## EXERCISE AIM
Lay out the entries below as a Markdown table with the columns Row and Line. Put a row number in the first column and the full line in the second, and leave out blank lines.

Location data for words and elements:
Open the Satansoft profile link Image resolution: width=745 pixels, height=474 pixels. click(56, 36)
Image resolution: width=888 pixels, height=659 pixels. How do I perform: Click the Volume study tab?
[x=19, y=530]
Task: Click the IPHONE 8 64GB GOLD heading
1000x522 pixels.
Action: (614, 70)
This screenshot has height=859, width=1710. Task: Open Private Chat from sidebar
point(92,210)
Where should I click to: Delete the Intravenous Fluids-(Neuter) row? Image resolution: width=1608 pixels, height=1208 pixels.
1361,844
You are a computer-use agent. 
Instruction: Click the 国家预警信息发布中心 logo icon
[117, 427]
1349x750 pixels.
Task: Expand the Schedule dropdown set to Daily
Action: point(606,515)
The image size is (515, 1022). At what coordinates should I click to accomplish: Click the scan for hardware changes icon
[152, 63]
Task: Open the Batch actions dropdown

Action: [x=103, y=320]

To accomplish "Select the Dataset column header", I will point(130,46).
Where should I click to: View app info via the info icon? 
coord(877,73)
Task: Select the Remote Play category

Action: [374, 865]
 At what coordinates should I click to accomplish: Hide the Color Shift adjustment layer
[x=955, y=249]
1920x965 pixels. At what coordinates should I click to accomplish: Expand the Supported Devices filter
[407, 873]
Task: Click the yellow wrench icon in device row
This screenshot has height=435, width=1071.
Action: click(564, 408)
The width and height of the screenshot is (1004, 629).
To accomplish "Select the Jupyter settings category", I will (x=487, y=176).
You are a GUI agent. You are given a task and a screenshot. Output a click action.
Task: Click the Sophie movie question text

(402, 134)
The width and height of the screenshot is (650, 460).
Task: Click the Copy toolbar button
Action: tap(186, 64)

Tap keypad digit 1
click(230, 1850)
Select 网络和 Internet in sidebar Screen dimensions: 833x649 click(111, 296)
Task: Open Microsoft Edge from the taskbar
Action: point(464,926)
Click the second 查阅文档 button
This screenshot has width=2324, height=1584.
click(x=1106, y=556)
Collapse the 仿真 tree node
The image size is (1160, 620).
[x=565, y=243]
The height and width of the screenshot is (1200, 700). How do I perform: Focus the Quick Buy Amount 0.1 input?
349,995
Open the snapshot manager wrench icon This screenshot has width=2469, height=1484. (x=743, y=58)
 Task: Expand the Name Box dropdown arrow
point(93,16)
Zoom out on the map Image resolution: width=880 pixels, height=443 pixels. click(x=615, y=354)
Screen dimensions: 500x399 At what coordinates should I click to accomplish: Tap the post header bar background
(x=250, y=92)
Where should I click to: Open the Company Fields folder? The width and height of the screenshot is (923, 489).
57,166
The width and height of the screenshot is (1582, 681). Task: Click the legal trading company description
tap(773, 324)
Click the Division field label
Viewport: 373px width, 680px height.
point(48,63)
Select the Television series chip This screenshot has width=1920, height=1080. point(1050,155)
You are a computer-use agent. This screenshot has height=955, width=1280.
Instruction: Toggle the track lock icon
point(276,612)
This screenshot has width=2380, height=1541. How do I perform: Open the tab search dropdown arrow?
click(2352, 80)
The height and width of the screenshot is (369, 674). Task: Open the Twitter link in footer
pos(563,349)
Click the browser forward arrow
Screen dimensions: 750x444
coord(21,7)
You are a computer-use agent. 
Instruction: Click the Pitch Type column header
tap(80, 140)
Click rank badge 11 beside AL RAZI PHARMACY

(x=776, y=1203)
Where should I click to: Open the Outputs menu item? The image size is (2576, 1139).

## CORRECT RESPONSE
| Row | Line |
|---|---|
| 1 | Open the Satansoft profile link Image resolution: width=745 pixels, height=474 pixels. click(56, 36) |
| 2 | Image resolution: width=888 pixels, height=659 pixels. How do I perform: Click the Volume study tab? |
| 3 | [x=19, y=530] |
| 4 | Task: Click the IPHONE 8 64GB GOLD heading |
| 5 | 1000x522 pixels. |
| 6 | Action: (614, 70) |
| 7 | This screenshot has height=859, width=1710. Task: Open Private Chat from sidebar |
| 8 | point(92,210) |
| 9 | Where should I click to: Delete the Intravenous Fluids-(Neuter) row? Image resolution: width=1608 pixels, height=1208 pixels. |
| 10 | 1361,844 |
| 11 | You are a computer-use agent.  |
| 12 | Instruction: Click the 国家预警信息发布中心 logo icon |
| 13 | [117, 427] |
| 14 | 1349x750 pixels. |
| 15 | Task: Expand the Schedule dropdown set to Daily |
| 16 | Action: point(606,515) |
| 17 | The image size is (515, 1022). At what coordinates should I click to accomplish: Click the scan for hardware changes icon |
| 18 | [152, 63] |
| 19 | Task: Open the Batch actions dropdown |
| 20 | Action: [x=103, y=320] |
| 21 | To accomplish "Select the Dataset column header", I will point(130,46). |
| 22 | Where should I click to: View app info via the info icon?  |
| 23 | coord(877,73) |
| 24 | Task: Select the Remote Play category |
| 25 | Action: [374, 865] |
| 26 |  At what coordinates should I click to accomplish: Hide the Color Shift adjustment layer |
| 27 | [x=955, y=249] |
| 28 | 1920x965 pixels. At what coordinates should I click to accomplish: Expand the Supported Devices filter |
| 29 | [407, 873] |
| 30 | Task: Click the yellow wrench icon in device row |
| 31 | This screenshot has height=435, width=1071. |
| 32 | Action: click(564, 408) |
| 33 | The width and height of the screenshot is (1004, 629). |
| 34 | To accomplish "Select the Jupyter settings category", I will (x=487, y=176). |
| 35 | You are a GUI agent. You are given a task and a screenshot. Output a click action. |
| 36 | Task: Click the Sophie movie question text |
| 37 | (402, 134) |
| 38 | The width and height of the screenshot is (650, 460). |
| 39 | Task: Click the Copy toolbar button |
| 40 | Action: tap(186, 64) |
| 41 | Tap keypad digit 1 |
| 42 | click(230, 1850) |
| 43 | Select 网络和 Internet in sidebar Screen dimensions: 833x649 click(111, 296) |
| 44 | Task: Open Microsoft Edge from the taskbar |
| 45 | Action: point(464,926) |
| 46 | Click the second 查阅文档 button |
| 47 | This screenshot has width=2324, height=1584. |
| 48 | click(x=1106, y=556) |
| 49 | Collapse the 仿真 tree node |
| 50 | The image size is (1160, 620). |
| 51 | [x=565, y=243] |
| 52 | The height and width of the screenshot is (1200, 700). How do I perform: Focus the Quick Buy Amount 0.1 input? |
| 53 | 349,995 |
| 54 | Open the snapshot manager wrench icon This screenshot has width=2469, height=1484. (x=743, y=58) |
| 55 |  Task: Expand the Name Box dropdown arrow |
| 56 | point(93,16) |
| 57 | Zoom out on the map Image resolution: width=880 pixels, height=443 pixels. click(x=615, y=354) |
| 58 | Screen dimensions: 500x399 At what coordinates should I click to accomplish: Tap the post header bar background |
| 59 | (x=250, y=92) |
| 60 | Where should I click to: Open the Company Fields folder? The width and height of the screenshot is (923, 489). |
| 61 | 57,166 |
| 62 | The width and height of the screenshot is (1582, 681). Task: Click the legal trading company description |
| 63 | tap(773, 324) |
| 64 | Click the Division field label |
| 65 | Viewport: 373px width, 680px height. |
| 66 | point(48,63) |
| 67 | Select the Television series chip This screenshot has width=1920, height=1080. point(1050,155) |
| 68 | You are a computer-use agent. This screenshot has height=955, width=1280. |
| 69 | Instruction: Toggle the track lock icon |
| 70 | point(276,612) |
| 71 | This screenshot has width=2380, height=1541. How do I perform: Open the tab search dropdown arrow? |
| 72 | click(2352, 80) |
| 73 | The height and width of the screenshot is (369, 674). Task: Open the Twitter link in footer |
| 74 | pos(563,349) |
| 75 | Click the browser forward arrow |
| 76 | Screen dimensions: 750x444 |
| 77 | coord(21,7) |
| 78 | You are a computer-use agent.  |
| 79 | Instruction: Click the Pitch Type column header |
| 80 | tap(80, 140) |
| 81 | Click rank badge 11 beside AL RAZI PHARMACY |
| 82 | (x=776, y=1203) |
| 83 | Where should I click to: Open the Outputs menu item? The image size is (2576, 1139). |